Estrogen and progesterone replacement therapies are associated with their own and combined risk and benefit factors, and this applies to varying degree when the method of delivery is Tibolone [39][43][47][48][49]. Tibolone may alter those risks and benefits, because of the method of delivery, and because the added presence of androgens.

"For a new chemical entity, tibolone had a very long development period of 25 years before it was finally approved for the treatment of climacteric [menopausal] complaints. The reasons for this long development were its complex and fast metabolism and the poor standardization and sensitivity of analytical techniques and clinical methods."
—Kloosterboer HJ. [38]

As I mention above, many of the body's systems require a delicate balance between excitation and inhibition. Replacing a third hormone should produce benefit, but as with estrogen and progesterone, there are sometimes benefits to their decreased levels after natural, versus surgical, menopause. Unfortunately, reproductive hormones are associated with increased risk factors, particularly cancers and vascular events.
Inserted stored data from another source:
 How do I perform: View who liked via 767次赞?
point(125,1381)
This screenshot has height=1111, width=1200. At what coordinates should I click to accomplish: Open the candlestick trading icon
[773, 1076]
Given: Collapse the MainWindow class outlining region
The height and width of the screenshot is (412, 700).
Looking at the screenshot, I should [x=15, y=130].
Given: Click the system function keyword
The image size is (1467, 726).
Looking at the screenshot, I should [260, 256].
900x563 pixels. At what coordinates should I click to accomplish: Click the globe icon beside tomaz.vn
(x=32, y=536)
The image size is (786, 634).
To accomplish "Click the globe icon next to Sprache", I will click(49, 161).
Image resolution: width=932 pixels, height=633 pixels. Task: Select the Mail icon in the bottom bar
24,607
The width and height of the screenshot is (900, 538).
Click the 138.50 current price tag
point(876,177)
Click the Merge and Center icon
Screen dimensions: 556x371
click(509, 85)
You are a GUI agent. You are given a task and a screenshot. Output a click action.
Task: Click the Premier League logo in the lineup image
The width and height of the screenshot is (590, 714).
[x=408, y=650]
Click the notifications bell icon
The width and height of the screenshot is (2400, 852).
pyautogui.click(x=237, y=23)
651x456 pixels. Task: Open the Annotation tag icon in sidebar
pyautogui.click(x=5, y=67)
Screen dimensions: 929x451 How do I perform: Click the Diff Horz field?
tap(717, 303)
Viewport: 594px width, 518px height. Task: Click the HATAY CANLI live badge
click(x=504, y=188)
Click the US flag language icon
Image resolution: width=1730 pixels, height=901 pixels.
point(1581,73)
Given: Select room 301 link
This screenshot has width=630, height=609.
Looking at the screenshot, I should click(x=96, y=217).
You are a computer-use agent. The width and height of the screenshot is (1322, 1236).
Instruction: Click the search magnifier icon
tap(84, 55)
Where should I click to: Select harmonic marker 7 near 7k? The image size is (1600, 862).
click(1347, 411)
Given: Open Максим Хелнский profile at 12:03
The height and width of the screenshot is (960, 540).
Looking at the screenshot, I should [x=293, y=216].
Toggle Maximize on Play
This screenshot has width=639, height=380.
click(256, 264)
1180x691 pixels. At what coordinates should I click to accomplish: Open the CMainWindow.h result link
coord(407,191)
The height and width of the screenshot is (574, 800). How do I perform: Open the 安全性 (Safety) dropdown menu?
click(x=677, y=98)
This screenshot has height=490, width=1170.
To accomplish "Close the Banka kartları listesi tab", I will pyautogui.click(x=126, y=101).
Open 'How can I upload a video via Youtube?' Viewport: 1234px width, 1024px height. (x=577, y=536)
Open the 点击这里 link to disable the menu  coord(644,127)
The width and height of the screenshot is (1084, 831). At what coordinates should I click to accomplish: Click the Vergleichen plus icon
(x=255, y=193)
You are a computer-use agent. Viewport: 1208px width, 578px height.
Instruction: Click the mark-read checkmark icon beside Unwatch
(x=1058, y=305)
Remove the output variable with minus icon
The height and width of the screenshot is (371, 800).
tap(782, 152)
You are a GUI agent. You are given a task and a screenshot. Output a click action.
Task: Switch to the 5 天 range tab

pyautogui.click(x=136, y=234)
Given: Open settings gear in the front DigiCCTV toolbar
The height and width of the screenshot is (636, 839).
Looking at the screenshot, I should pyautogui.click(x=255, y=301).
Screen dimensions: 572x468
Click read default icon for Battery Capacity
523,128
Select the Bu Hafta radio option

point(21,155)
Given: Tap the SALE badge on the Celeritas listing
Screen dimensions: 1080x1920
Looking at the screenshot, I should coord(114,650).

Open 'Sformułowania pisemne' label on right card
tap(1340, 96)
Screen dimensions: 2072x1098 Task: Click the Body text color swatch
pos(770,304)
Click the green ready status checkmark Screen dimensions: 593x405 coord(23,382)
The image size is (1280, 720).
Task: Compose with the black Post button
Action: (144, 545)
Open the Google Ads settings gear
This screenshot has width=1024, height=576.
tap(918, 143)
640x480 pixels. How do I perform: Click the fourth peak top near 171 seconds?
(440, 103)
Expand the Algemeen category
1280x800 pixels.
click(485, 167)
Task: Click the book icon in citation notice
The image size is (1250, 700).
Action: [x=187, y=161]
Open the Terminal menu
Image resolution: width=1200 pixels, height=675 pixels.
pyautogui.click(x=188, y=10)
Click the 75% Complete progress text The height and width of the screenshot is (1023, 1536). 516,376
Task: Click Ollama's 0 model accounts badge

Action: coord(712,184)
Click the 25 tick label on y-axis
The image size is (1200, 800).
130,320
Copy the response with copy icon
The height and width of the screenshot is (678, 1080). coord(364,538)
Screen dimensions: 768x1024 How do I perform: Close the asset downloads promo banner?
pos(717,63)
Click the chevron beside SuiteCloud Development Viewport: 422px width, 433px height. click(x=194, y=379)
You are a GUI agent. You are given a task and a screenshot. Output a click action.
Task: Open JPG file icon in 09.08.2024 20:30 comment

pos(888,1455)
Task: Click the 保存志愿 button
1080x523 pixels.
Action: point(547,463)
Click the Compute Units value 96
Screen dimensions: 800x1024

If decreased and low hormone levels are the cause of sexual dissatisfaction and dysfunction then returning them to higher yet normal levels should, and frequently does, but not always, alleviate those symptoms. Tibolone does improve sexual function and quality of life, but with adverse risk factors, some of which are potentially significant [44][45][51][52]. Based on the potential risks, I can't recommend the use of Tibolone to women in general [40][41][42][46][47][48][49][50][51]. Each woman and her doctor need to assess her current quality of life and unique risk factors. If no other option, or no better option exists, a woman's quality of life needs may prevail over known risk factors.

Beyond Hormone Replacement Therapy

In some cases, hormonal therapy may not be an option, leaving only medications that alter brain function. Though these alone wont work if a woman's body is no longer prepared for partnered sex, specifically vaginal intercourse, requiring a properly prepared vulva and vagina. Antidepressant medications alone will not resolve symptoms related to atrophic vaginitis and dyspareunia. In this case, perhaps alternatives to reproductive sex, something the older generations, and not so older generations, may not consider or be initially open too. Most of us still consider sex to be "sex." Testosterone therapy alone may relieve issues related to desire for partnered activities, and non-coital activities may fulfill both partner's sexual and nonsexual desires. Obviously, it is a very complex subject to address.

Mild discomfort during vaginal intercourse may be relieved by the use of sexual lubricants. If a woman hasn't engaged in regular sexual experiences for an extended period, a very gradual recommencement of sexual activity may be required. A woman's body may need to experience regular and repeated episodes of sexual arousal prior to being prepared for vaginal intercourse. A woman may need to masturbate, not necessarily to orgasm, on a regular basis, for a period of time, prior to exploring partnered sex once again. A woman's partner can provide the stimulation, provided they can do so in an appropriate manner, without expectation of reciprocation. If symptoms related to atrophic vaginitis, particularly pain, cuts, and tears, are experienced, a doctor should be consulted.